### Given request 1
Summarize the passage on Liechtenstein's bank secrecy in two sentences.
### Given request 2
Update the passage on Liechtenstein's bank secrecy by giving everything from "In short, the" down to "in my blog." again with "felon" changed to "lawbreaker".

### Text passage
◇ ◇ ◇ ◇ ◇ ◇ ◇

Aug 22nd, 2008 | By Bob Bauman | Category: International Investing

The tiny Principality of Liechtenstein may not have Switzerland’s prestige, but its strict bank secrecy laws have made it one of the best places to conduct offshore financial activity. Bob Bauman in The Sovereign Society says Liechtenstien’s proposals to clamp down on tax evasion will not dramatically affect the appeal of this tax haven. Limited co-operation with foreign governments may increase, but an upcoming election will preclude any broad opening of the banking system.

“We will not give up bank secrecy,” said Otmar Hasler, Liechtenstein’s Prime Minister in a speech last week. “But we are willing to collaborate with other nations when it comes to the misuse of bank secrecy laws for tax evasion.”

Prince Alois, hereditary ruler of Liechtenstein, also confirmed on Friday that his tiny Alpine tax haven is taking a proactive stance and responding to the foreign critics who are attacking this small nation’s bank secrecy laws.

“The time has come for us to base our system of mutual legal assistance and administrative assistance in tax matters on a new foundation,” the Prince said in his traditional national day speech to the nation.

Crimes Behind Closed Doors

What nudged the historically conservative Liechtenstein to respond to these critics? As you may have heard, this small haven faced an unfortunate situation earlier this year.

In short, the German secret police paid a known felon named Heinrich Kieber more than US$7 million to hand over a stolen CD from one of Lichtenstein’s most trusted banks. Supposedly, the CD contained confidential lists of the bank’s foreign clients. I have previously commented on this gross violation of Liechtenstein’s bank secrecy and criminal laws in my blog.

When this bank theft hit the international newspapers in February, Prince Alois responded with: “German authorities paid a criminal to obtain stolen data. We reject this action.” I couldn’t agree more.

More to the point, Alois praised Liechtenstein for passing several laws since 2000 to combat money laundering. And he pledged, then and now, that the country won’t surrender its strict bank secrecy.

◇ ◇ ◇ ◇ ◇ ◇ ◇

### Stored data
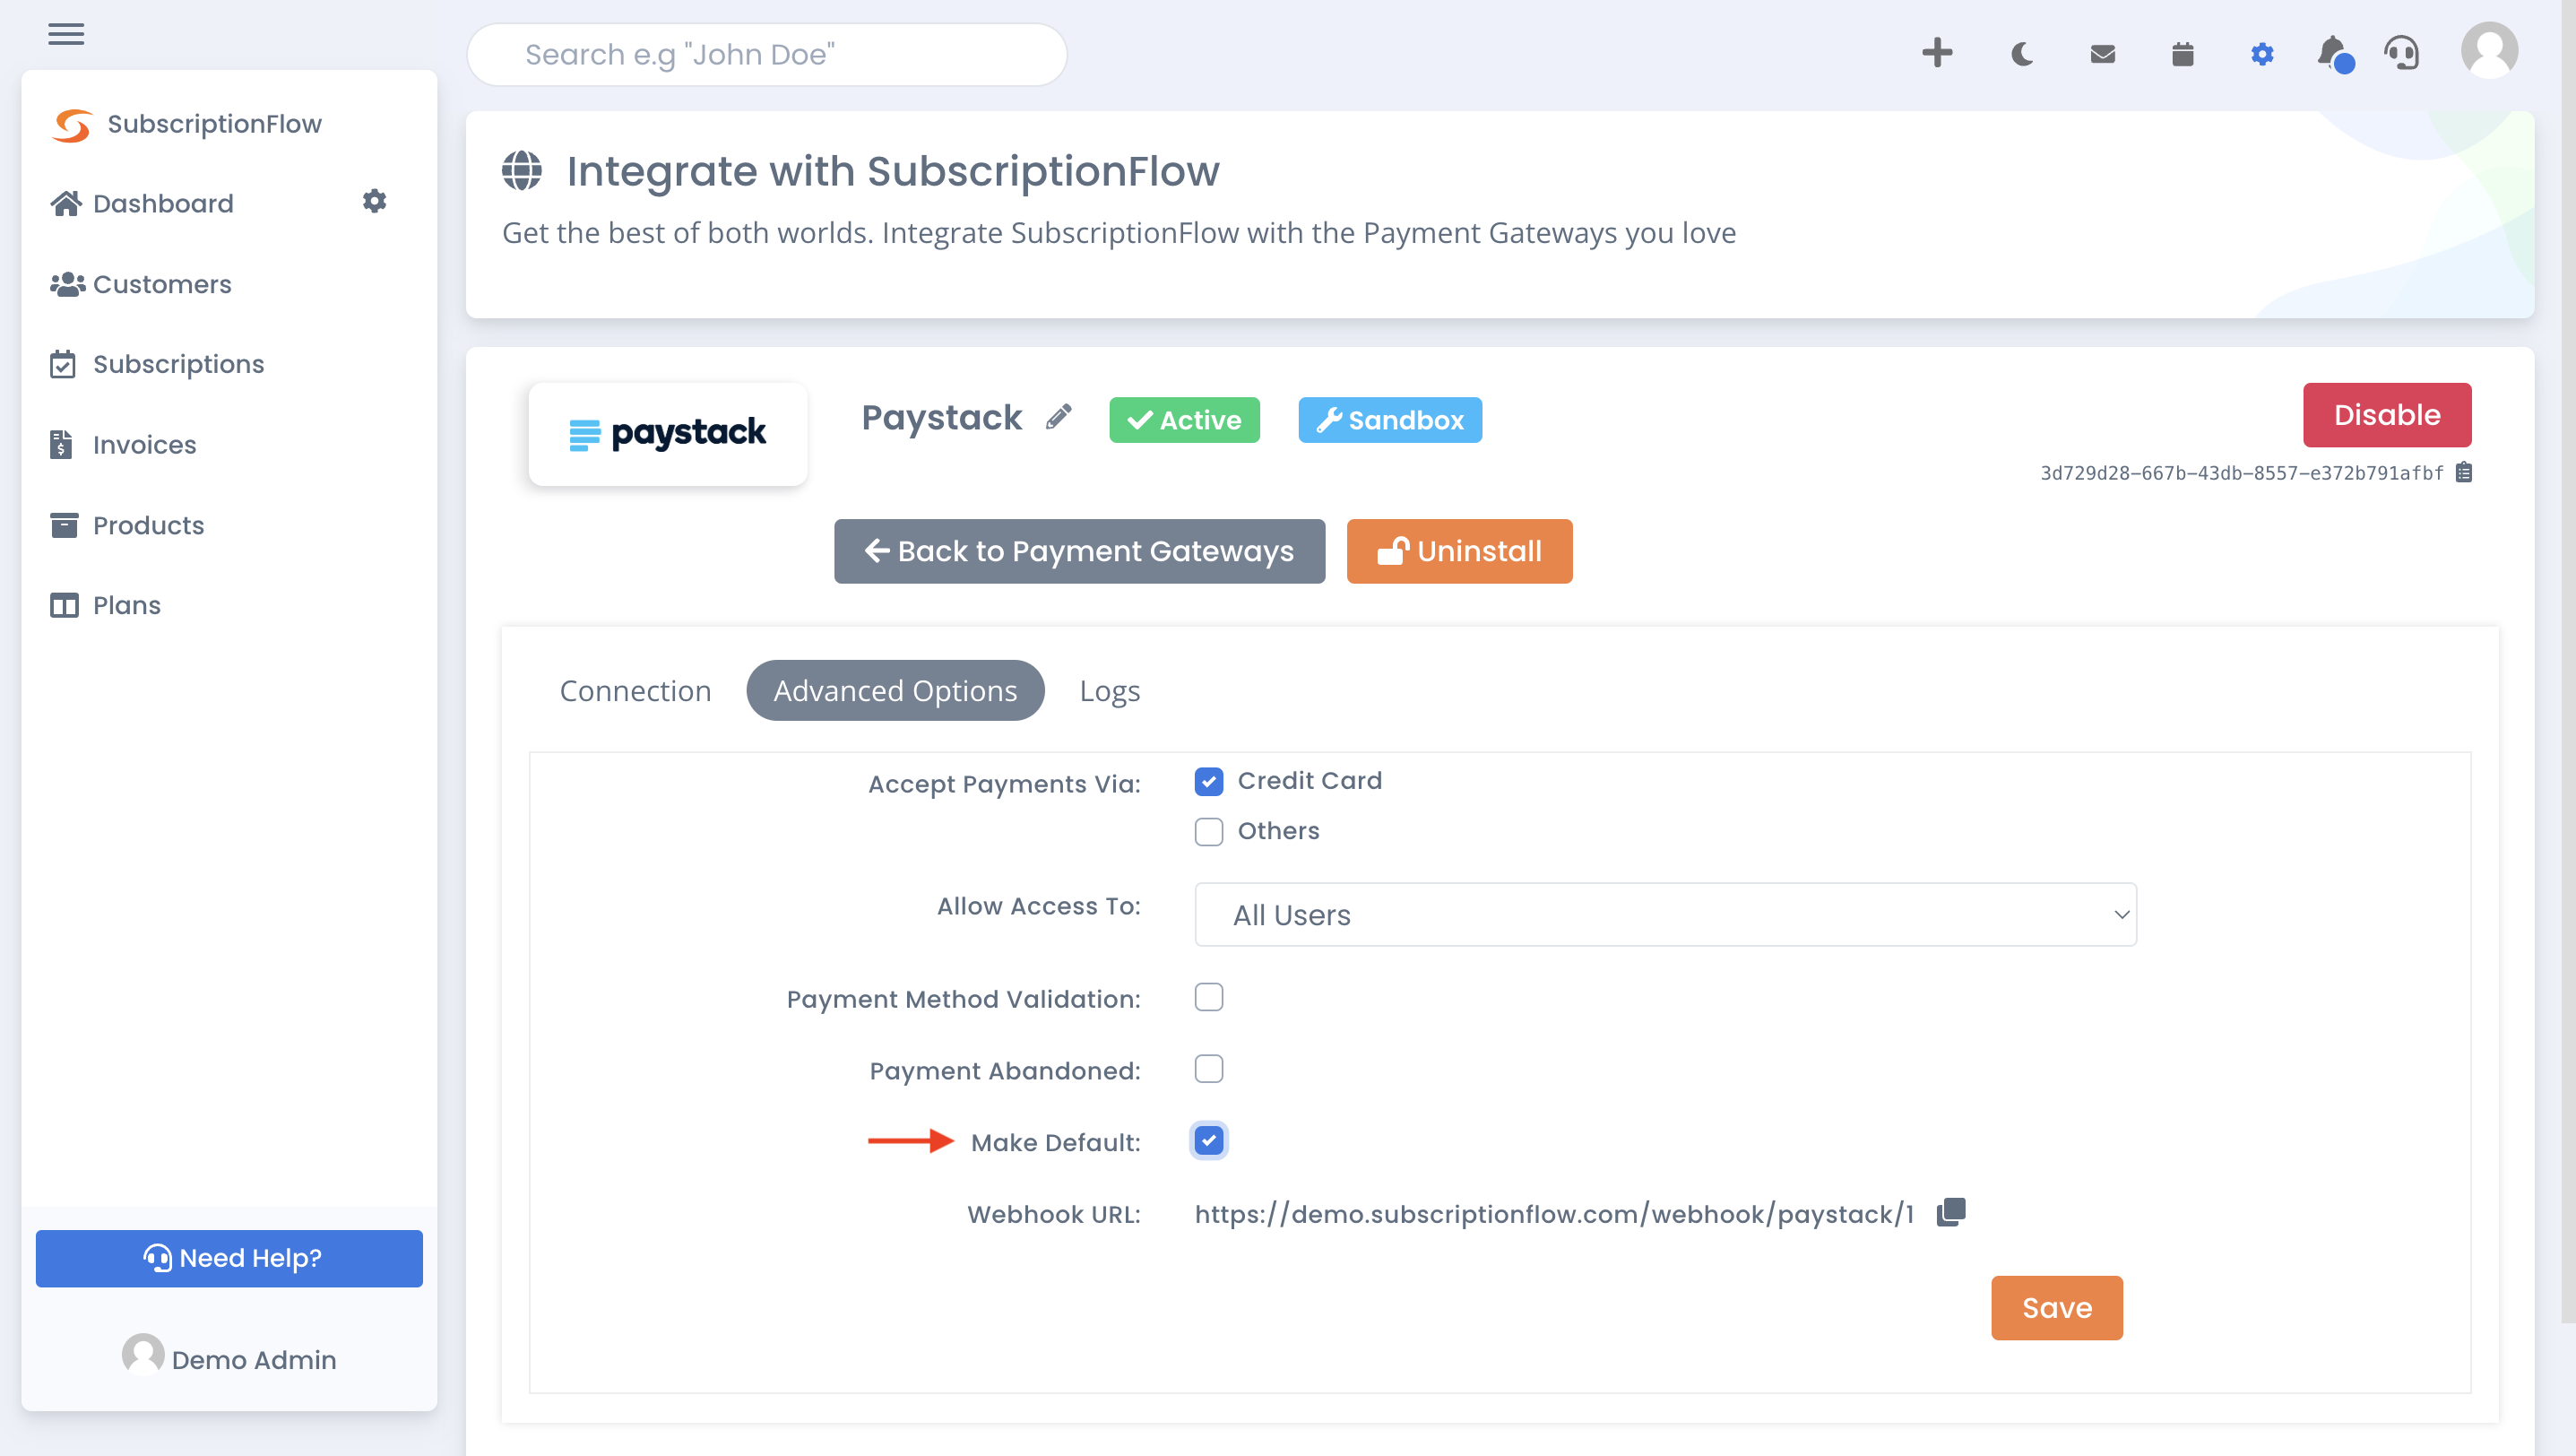
Task: Click the Disable button
Action: [2387, 415]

◇ ◇ ◇ ◇ ◇ ◇ ◇

### Problem solution 1
Liechtenstein's Prime Minister Otmar Hasler and Prince Alois have said the country will not give up bank secrecy but will collaborate with other nations on tax evasion, and Bob Bauman argues these proposals will not dramatically affect its appeal as a tax haven. This response followed an incident earlier in the year in which German secret police paid a known felon, Heinrich Kieber, more than US$7 million for a stolen CD from one of the country's banks, an action Prince Alois rejected.

### Problem solution 2
In short, the German secret police paid a known lawbreaker named Heinrich Kieber more than US$7 million to hand over a stolen CD from one of Lichtenstein’s most trusted banks. Supposedly, the CD contained confidential lists of the bank’s foreign clients. I have previously commented on this gross violation of Liechtenstein’s bank secrecy and criminal laws in my blog.